• _What the task requires_:
Scan the entries below and give the number of lines containing "next", with no accompanying words.

• _Data provided_:
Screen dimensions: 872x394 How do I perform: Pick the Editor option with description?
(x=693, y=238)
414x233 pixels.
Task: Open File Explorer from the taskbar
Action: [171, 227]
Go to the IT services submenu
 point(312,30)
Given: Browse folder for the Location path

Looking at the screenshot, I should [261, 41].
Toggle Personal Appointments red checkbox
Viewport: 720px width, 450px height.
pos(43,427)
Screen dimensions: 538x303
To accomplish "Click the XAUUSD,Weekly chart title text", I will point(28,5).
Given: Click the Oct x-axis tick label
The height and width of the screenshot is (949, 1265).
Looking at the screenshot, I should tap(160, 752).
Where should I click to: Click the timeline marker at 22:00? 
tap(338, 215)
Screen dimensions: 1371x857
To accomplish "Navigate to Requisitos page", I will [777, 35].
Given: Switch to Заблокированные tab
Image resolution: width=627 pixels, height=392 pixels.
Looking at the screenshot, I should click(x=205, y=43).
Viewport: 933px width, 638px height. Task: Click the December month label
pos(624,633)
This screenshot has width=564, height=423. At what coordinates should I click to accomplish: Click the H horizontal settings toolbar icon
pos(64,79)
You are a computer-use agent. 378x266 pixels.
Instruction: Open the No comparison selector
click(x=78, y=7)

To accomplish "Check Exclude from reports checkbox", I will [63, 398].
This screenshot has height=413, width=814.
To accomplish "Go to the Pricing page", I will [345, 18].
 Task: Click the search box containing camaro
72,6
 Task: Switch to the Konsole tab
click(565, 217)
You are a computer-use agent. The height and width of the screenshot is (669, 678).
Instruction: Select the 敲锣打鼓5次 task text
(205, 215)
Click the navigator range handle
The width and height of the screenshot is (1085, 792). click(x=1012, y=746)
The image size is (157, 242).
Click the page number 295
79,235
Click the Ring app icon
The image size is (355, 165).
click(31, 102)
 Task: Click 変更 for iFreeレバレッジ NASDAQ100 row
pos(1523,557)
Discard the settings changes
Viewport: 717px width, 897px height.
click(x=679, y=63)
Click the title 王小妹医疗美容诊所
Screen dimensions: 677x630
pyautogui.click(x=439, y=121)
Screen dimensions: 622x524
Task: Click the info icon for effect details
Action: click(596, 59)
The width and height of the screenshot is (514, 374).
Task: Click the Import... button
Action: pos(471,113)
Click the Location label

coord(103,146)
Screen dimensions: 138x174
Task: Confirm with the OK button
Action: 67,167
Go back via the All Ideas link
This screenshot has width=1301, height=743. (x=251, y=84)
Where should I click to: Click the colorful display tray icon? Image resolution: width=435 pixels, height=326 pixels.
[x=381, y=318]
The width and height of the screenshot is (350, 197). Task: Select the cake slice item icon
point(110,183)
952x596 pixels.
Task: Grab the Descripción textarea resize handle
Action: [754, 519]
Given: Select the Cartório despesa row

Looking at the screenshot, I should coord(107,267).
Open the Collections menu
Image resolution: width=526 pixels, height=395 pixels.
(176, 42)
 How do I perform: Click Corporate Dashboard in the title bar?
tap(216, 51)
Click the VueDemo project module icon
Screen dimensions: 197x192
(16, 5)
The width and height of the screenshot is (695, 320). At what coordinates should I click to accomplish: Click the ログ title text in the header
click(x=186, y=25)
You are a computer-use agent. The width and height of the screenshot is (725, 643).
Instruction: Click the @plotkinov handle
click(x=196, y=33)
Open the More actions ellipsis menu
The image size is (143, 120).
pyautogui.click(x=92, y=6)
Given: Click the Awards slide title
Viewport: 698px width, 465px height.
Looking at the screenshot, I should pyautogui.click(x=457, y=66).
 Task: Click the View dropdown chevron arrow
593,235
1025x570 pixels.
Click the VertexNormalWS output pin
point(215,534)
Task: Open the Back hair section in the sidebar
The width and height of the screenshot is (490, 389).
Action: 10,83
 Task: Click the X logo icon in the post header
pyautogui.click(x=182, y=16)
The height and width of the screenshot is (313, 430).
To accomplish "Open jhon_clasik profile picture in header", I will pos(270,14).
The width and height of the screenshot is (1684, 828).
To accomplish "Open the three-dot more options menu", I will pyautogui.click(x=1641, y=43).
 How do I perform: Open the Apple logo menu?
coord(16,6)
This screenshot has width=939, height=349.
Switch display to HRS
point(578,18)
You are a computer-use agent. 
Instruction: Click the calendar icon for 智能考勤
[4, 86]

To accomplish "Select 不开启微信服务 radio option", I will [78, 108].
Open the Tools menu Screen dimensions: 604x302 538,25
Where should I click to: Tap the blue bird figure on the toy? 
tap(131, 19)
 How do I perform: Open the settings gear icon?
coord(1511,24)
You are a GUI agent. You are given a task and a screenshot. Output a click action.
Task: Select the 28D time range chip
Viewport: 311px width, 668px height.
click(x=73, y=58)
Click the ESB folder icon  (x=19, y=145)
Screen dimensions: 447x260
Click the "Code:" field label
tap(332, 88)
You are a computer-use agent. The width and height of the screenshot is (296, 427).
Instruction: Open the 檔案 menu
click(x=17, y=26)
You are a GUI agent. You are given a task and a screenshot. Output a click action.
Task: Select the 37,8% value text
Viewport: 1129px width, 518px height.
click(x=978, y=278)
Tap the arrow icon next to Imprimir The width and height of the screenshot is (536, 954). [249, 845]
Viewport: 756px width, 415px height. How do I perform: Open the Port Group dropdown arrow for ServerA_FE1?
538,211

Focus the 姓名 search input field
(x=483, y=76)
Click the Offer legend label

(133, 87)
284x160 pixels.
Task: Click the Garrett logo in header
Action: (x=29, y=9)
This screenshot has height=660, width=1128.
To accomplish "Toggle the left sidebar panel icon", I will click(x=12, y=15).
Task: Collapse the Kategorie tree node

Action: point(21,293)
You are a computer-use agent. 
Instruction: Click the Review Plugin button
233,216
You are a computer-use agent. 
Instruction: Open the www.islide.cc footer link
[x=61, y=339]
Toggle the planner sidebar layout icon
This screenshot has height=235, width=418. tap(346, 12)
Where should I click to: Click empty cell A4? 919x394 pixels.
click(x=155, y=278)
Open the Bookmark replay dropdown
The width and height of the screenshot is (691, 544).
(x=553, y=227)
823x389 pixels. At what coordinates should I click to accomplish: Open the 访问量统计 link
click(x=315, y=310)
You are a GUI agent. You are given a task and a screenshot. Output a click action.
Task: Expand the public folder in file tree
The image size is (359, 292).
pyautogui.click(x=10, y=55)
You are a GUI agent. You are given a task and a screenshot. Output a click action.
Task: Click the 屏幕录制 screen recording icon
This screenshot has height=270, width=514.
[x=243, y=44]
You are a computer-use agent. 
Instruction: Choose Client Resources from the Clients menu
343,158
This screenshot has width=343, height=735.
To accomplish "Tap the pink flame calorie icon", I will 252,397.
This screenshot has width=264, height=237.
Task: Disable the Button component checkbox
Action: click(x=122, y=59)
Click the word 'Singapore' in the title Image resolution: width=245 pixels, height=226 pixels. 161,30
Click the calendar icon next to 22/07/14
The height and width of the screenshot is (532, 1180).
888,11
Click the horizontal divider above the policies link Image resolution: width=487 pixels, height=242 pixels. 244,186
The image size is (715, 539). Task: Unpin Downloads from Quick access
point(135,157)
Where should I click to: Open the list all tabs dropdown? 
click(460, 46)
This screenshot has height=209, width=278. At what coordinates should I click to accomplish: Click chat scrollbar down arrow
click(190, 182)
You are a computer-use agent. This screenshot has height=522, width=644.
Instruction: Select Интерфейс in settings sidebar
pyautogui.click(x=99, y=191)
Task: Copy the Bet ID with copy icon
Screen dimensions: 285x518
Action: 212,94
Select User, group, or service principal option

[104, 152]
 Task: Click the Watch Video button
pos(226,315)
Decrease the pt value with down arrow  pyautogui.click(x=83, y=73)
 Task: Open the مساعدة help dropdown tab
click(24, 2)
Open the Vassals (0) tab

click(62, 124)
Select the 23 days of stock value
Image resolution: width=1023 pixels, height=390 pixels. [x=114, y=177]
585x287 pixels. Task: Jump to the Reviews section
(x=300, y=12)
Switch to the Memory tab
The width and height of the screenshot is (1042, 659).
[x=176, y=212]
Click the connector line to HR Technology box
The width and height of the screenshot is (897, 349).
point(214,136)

• _Task answer_:
2